§ TASK ITEM: Give every line of the records exactly, please, from the first up to and including the one containing "You are a computer-use agent. Screen dimensions: 800x600".

===== LISTED RECORDS =====

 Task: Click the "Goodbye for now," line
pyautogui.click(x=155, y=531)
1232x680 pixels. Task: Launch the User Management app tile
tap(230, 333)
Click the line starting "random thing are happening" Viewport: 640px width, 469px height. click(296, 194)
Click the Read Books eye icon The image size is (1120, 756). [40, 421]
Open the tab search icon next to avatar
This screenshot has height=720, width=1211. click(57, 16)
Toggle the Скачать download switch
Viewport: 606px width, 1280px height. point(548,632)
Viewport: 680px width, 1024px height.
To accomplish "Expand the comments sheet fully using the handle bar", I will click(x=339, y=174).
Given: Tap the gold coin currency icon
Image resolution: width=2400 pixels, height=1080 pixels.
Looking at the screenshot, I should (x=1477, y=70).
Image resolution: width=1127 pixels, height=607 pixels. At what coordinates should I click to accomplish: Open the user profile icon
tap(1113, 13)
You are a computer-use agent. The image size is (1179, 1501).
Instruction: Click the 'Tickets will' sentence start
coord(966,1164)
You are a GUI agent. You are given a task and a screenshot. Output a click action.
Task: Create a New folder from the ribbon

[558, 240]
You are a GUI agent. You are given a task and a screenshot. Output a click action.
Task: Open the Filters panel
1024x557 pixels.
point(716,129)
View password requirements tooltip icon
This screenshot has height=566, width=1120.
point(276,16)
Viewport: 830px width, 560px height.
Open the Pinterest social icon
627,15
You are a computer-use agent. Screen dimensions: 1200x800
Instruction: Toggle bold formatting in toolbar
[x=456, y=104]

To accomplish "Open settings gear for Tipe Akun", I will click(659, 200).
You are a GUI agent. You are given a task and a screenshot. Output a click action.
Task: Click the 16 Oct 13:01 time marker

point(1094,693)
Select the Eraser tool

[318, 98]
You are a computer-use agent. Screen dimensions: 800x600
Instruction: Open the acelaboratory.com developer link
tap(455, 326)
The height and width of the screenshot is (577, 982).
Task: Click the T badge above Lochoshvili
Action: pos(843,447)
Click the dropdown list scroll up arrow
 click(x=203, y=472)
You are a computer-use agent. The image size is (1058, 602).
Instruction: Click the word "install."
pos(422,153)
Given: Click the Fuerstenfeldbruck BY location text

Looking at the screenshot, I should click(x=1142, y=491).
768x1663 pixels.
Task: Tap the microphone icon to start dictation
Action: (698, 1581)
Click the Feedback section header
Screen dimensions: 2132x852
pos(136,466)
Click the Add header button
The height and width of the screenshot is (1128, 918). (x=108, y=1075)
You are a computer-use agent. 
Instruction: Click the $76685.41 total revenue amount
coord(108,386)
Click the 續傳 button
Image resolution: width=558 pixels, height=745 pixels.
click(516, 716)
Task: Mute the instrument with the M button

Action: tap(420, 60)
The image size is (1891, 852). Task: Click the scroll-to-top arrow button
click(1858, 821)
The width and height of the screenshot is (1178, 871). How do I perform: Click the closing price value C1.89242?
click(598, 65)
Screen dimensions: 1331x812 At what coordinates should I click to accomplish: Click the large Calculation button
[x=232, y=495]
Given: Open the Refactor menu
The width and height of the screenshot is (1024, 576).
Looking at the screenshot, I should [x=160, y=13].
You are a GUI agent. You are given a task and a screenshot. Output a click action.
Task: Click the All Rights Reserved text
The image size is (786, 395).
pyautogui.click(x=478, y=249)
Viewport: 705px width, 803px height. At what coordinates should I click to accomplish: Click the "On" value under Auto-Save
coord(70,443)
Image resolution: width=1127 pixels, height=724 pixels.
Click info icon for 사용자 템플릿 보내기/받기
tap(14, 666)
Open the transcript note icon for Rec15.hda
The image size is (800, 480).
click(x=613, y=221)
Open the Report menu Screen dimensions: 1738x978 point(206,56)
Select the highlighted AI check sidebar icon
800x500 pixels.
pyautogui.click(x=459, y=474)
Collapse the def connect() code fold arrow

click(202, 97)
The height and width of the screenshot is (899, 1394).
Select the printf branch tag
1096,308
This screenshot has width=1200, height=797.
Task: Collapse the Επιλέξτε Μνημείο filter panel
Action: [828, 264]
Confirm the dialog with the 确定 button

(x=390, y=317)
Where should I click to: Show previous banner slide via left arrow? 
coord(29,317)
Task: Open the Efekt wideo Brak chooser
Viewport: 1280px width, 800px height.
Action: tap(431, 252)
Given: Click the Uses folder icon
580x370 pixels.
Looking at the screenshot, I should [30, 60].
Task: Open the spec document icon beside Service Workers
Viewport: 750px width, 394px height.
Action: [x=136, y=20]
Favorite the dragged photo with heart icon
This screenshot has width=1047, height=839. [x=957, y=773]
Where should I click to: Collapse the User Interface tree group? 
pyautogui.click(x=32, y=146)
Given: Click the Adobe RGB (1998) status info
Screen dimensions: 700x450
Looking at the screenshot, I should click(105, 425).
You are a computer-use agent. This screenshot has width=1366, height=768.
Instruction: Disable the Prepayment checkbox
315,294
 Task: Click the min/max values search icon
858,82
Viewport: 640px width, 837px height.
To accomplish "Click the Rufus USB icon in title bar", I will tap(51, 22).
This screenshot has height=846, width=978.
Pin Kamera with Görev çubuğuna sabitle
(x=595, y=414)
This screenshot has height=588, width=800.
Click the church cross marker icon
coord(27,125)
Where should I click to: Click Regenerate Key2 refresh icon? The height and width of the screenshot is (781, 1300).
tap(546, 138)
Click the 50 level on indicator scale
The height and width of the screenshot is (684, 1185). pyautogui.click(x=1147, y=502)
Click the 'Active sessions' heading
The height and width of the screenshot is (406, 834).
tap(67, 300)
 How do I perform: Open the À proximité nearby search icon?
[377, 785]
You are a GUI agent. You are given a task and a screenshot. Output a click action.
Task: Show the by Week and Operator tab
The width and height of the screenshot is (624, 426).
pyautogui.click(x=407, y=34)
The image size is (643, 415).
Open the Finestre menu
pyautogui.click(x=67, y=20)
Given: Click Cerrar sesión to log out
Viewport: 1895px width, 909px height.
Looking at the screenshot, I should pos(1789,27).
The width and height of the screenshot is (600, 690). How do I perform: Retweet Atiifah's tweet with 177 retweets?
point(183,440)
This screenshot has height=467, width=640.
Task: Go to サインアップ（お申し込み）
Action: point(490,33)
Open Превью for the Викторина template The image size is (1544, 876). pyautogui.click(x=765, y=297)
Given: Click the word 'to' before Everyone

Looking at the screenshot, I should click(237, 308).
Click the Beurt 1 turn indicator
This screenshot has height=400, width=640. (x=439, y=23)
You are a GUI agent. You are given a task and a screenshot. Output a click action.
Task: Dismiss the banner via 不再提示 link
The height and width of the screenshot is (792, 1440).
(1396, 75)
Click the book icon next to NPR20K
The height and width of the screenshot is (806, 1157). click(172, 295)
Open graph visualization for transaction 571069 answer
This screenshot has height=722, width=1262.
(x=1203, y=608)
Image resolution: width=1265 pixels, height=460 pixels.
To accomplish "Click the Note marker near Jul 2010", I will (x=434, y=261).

=====

§ SOLUTION:
 Task: Click the "Goodbye for now," line
pyautogui.click(x=155, y=531)
1232x680 pixels. Task: Launch the User Management app tile
tap(230, 333)
Click the line starting "random thing are happening" Viewport: 640px width, 469px height. click(296, 194)
Click the Read Books eye icon The image size is (1120, 756). [40, 421]
Open the tab search icon next to avatar
This screenshot has height=720, width=1211. click(57, 16)
Toggle the Скачать download switch
Viewport: 606px width, 1280px height. point(548,632)
Viewport: 680px width, 1024px height.
To accomplish "Expand the comments sheet fully using the handle bar", I will click(x=339, y=174).
Given: Tap the gold coin currency icon
Image resolution: width=2400 pixels, height=1080 pixels.
Looking at the screenshot, I should (x=1477, y=70).
Image resolution: width=1127 pixels, height=607 pixels. At what coordinates should I click to accomplish: Open the user profile icon
tap(1113, 13)
You are a computer-use agent. The image size is (1179, 1501).
Instruction: Click the 'Tickets will' sentence start
coord(966,1164)
You are a GUI agent. You are given a task and a screenshot. Output a click action.
Task: Create a New folder from the ribbon

[558, 240]
You are a GUI agent. You are given a task and a screenshot. Output a click action.
Task: Open the Filters panel
1024x557 pixels.
point(716,129)
View password requirements tooltip icon
This screenshot has height=566, width=1120.
point(276,16)
Viewport: 830px width, 560px height.
Open the Pinterest social icon
627,15
You are a computer-use agent. Screen dimensions: 1200x800
Instruction: Toggle bold formatting in toolbar
[x=456, y=104]

To accomplish "Open settings gear for Tipe Akun", I will click(659, 200).
You are a GUI agent. You are given a task and a screenshot. Output a click action.
Task: Click the 16 Oct 13:01 time marker

point(1094,693)
Select the Eraser tool

[318, 98]
You are a computer-use agent. Screen dimensions: 800x600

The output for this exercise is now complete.